Collected data entries:

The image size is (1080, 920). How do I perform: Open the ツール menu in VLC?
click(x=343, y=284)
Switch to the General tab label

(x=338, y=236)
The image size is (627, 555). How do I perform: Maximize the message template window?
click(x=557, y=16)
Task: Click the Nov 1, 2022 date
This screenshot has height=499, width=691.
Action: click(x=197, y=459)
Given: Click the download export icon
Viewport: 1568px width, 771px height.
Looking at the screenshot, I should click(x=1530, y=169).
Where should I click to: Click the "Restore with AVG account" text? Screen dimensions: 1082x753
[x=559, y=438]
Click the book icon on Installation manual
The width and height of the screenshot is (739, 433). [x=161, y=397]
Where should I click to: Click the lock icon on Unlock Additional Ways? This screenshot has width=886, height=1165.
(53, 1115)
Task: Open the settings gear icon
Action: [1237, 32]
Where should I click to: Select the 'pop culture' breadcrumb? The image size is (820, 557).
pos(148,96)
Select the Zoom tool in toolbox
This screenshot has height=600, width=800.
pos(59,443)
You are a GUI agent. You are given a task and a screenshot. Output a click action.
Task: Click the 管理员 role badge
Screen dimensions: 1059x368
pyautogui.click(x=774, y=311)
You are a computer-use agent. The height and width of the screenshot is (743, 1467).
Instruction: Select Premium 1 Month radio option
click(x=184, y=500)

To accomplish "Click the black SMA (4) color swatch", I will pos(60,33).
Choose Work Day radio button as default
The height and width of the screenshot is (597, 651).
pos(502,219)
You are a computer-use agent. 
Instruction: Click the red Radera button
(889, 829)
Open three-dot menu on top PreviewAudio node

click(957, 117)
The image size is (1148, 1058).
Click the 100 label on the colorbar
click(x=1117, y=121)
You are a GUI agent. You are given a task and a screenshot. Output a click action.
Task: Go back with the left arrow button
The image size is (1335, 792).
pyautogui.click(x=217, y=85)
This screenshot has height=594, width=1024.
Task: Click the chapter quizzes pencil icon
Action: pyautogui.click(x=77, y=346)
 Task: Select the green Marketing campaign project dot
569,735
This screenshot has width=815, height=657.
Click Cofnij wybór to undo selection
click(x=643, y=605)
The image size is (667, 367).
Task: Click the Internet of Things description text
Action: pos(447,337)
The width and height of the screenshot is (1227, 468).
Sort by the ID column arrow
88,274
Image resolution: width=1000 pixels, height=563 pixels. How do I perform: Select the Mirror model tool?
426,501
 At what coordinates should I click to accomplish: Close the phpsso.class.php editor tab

Task to carry out: Above are some records. Print them all exactly.

Exercise output:
The image size is (1080, 920). How do I perform: Open the ツール menu in VLC?
click(x=343, y=284)
Switch to the General tab label

(x=338, y=236)
The image size is (627, 555). How do I perform: Maximize the message template window?
click(x=557, y=16)
Task: Click the Nov 1, 2022 date
This screenshot has height=499, width=691.
Action: click(x=197, y=459)
Given: Click the download export icon
Viewport: 1568px width, 771px height.
Looking at the screenshot, I should click(x=1530, y=169).
Where should I click to: Click the "Restore with AVG account" text? Screen dimensions: 1082x753
[x=559, y=438]
Click the book icon on Installation manual
The width and height of the screenshot is (739, 433). [x=161, y=397]
Where should I click to: Click the lock icon on Unlock Additional Ways? This screenshot has width=886, height=1165.
(53, 1115)
Task: Open the settings gear icon
Action: [1237, 32]
Where should I click to: Select the 'pop culture' breadcrumb? The image size is (820, 557).
pos(148,96)
Select the Zoom tool in toolbox
This screenshot has height=600, width=800.
pos(59,443)
You are a GUI agent. You are given a task and a screenshot. Output a click action.
Task: Click the 管理员 role badge
Screen dimensions: 1059x368
pyautogui.click(x=774, y=311)
You are a computer-use agent. The height and width of the screenshot is (743, 1467).
Instruction: Select Premium 1 Month radio option
click(x=184, y=500)

To accomplish "Click the black SMA (4) color swatch", I will pos(60,33).
Choose Work Day radio button as default
The height and width of the screenshot is (597, 651).
pos(502,219)
You are a computer-use agent. 
Instruction: Click the red Radera button
(889, 829)
Open three-dot menu on top PreviewAudio node

click(957, 117)
The image size is (1148, 1058).
Click the 100 label on the colorbar
click(x=1117, y=121)
You are a GUI agent. You are given a task and a screenshot. Output a click action.
Task: Go back with the left arrow button
The image size is (1335, 792).
pyautogui.click(x=217, y=85)
This screenshot has height=594, width=1024.
Task: Click the chapter quizzes pencil icon
Action: pyautogui.click(x=77, y=346)
 Task: Select the green Marketing campaign project dot
569,735
This screenshot has width=815, height=657.
Click Cofnij wybór to undo selection
click(x=643, y=605)
The image size is (667, 367).
Task: Click the Internet of Things description text
Action: pos(447,337)
The width and height of the screenshot is (1227, 468).
Sort by the ID column arrow
88,274
Image resolution: width=1000 pixels, height=563 pixels. How do I perform: Select the Mirror model tool?
426,501
 At what coordinates should I click to accomplish: Close the phpsso.class.php editor tab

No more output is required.